» **Work instruction**
Leaving out all pictures, restate word for word the lines from the one with "Click the writing" through the last line of the entries.

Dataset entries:

Start of Block

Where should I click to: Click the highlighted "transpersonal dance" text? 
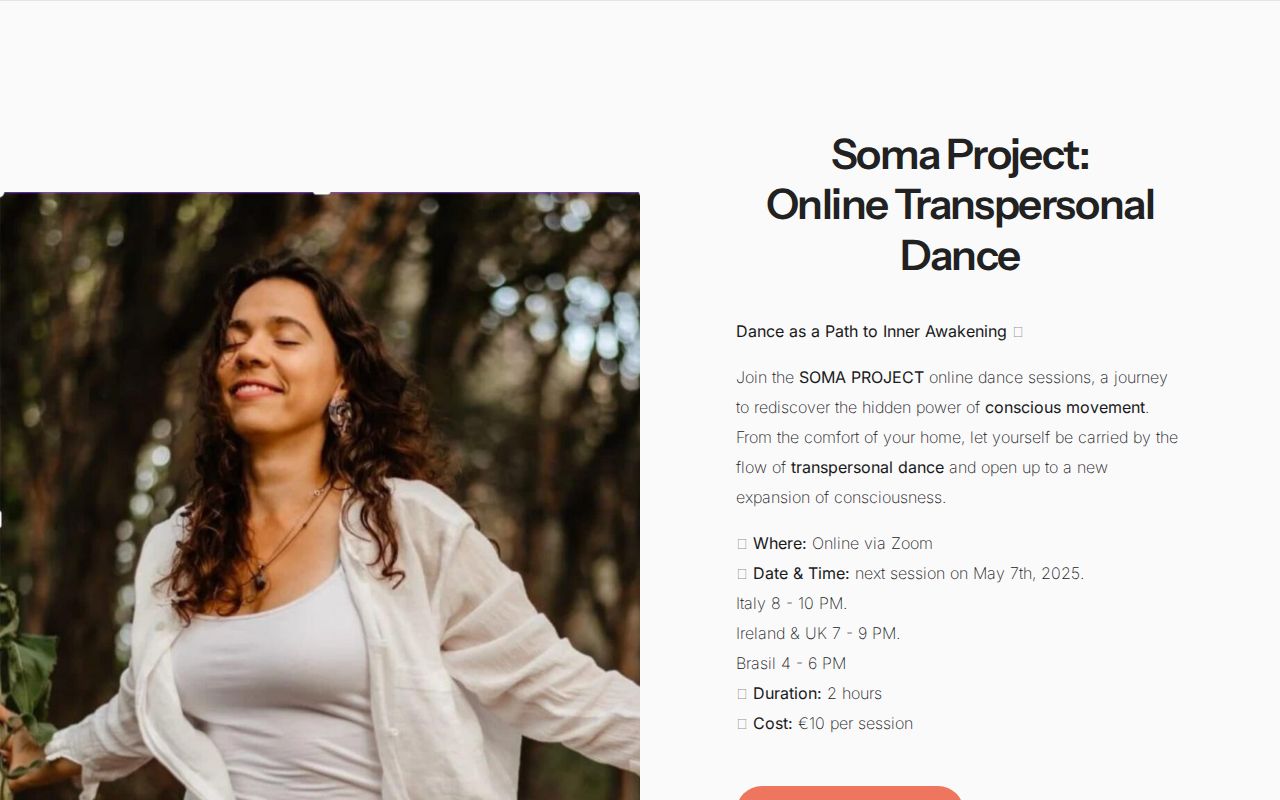pos(866,467)
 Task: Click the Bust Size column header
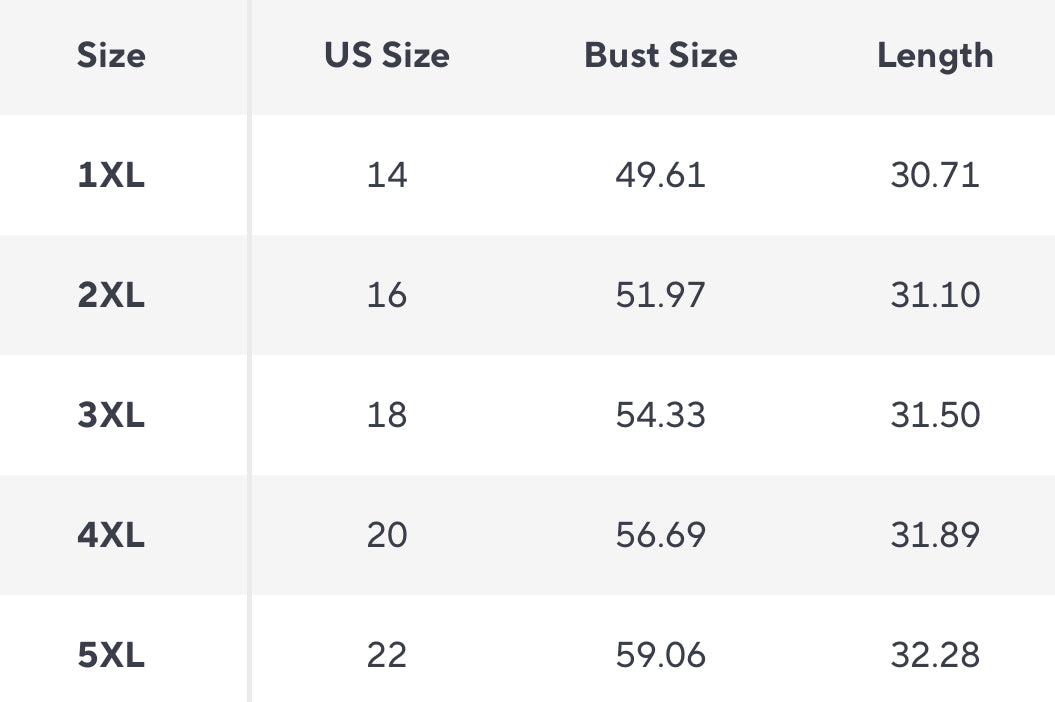click(x=661, y=55)
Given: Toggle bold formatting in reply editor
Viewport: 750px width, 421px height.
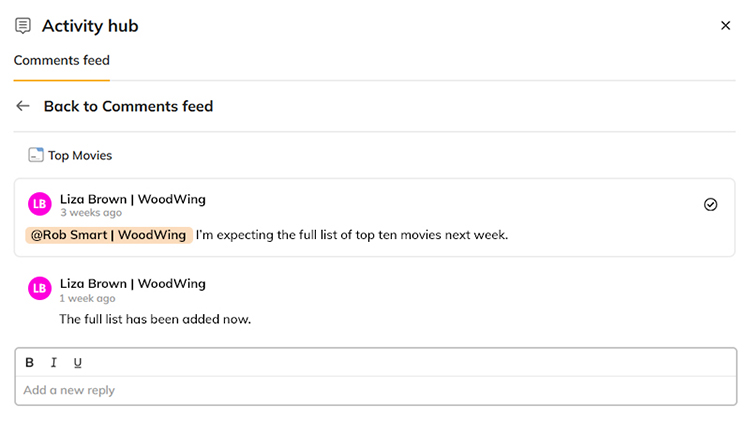Looking at the screenshot, I should coord(30,362).
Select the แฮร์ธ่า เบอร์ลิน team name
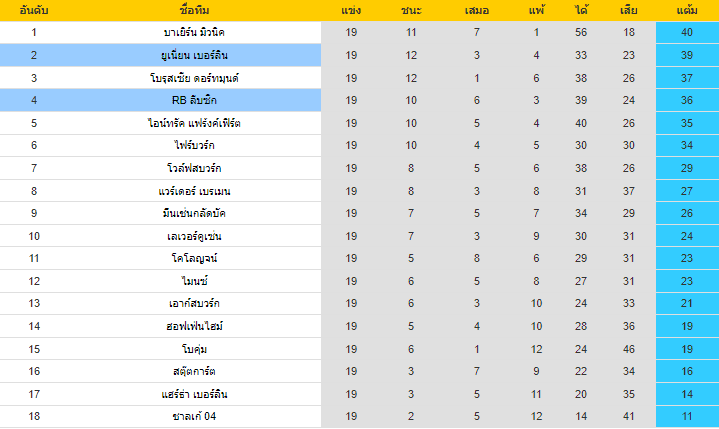Viewport: 719px width, 429px height. [x=194, y=394]
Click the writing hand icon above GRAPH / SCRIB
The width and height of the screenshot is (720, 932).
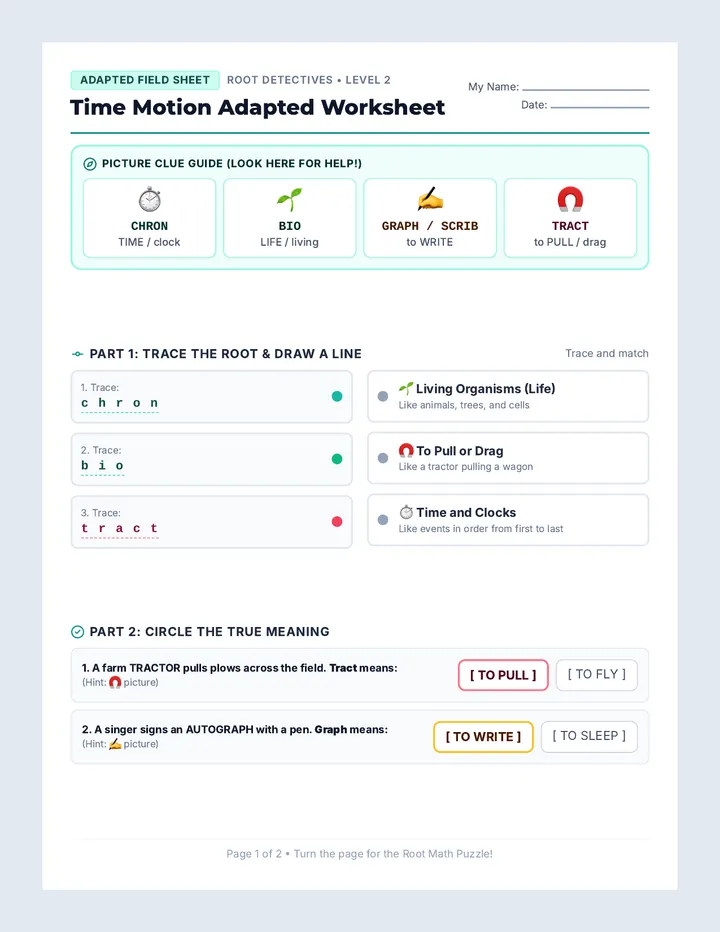pos(430,200)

End of Block

» **Solution**
Click the writing hand icon above GRAPH / SCRIB
The width and height of the screenshot is (720, 932).
pos(430,200)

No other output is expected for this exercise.